Given problem
Repeat the data below verbatim, from the line containing "Task: Click the create new content plus icon" through the line containing "Click the Jul", including both of those lines.

(Records)
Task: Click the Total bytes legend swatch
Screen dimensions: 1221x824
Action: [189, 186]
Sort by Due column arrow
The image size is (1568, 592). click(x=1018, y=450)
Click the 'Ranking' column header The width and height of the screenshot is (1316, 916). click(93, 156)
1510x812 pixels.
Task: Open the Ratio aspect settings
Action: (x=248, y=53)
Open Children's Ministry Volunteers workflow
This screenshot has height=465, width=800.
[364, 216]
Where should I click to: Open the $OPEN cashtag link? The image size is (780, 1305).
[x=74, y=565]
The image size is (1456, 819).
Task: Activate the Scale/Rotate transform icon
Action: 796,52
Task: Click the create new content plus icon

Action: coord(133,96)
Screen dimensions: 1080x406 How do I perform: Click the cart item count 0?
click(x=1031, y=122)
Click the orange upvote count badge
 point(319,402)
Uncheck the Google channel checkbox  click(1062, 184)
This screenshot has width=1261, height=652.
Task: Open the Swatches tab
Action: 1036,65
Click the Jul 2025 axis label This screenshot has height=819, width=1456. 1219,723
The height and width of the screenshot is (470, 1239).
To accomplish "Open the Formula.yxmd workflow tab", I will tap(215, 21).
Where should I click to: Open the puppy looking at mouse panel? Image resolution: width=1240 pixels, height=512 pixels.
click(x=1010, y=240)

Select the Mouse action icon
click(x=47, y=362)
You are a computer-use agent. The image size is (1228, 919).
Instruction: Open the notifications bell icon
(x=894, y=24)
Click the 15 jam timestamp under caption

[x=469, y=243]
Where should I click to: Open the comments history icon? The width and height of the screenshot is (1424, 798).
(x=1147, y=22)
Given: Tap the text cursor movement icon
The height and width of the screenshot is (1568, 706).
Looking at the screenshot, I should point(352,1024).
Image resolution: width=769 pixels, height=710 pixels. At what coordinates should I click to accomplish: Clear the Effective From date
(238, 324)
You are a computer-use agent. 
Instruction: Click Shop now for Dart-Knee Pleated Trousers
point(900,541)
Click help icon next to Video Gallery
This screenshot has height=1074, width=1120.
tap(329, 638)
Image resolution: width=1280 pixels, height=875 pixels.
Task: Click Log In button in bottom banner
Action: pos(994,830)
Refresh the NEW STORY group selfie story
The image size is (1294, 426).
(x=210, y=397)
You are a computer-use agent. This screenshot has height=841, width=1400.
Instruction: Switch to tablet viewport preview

Answer below
Task: Click the create new content plus icon

Action: coord(133,96)
Screen dimensions: 1080x406 How do I perform: Click the cart item count 0?
click(x=1031, y=122)
Click the orange upvote count badge
 point(319,402)
Uncheck the Google channel checkbox  click(1062, 184)
This screenshot has width=1261, height=652.
Task: Open the Swatches tab
Action: 1036,65
Click the Jul 2025 axis label This screenshot has height=819, width=1456. 1219,723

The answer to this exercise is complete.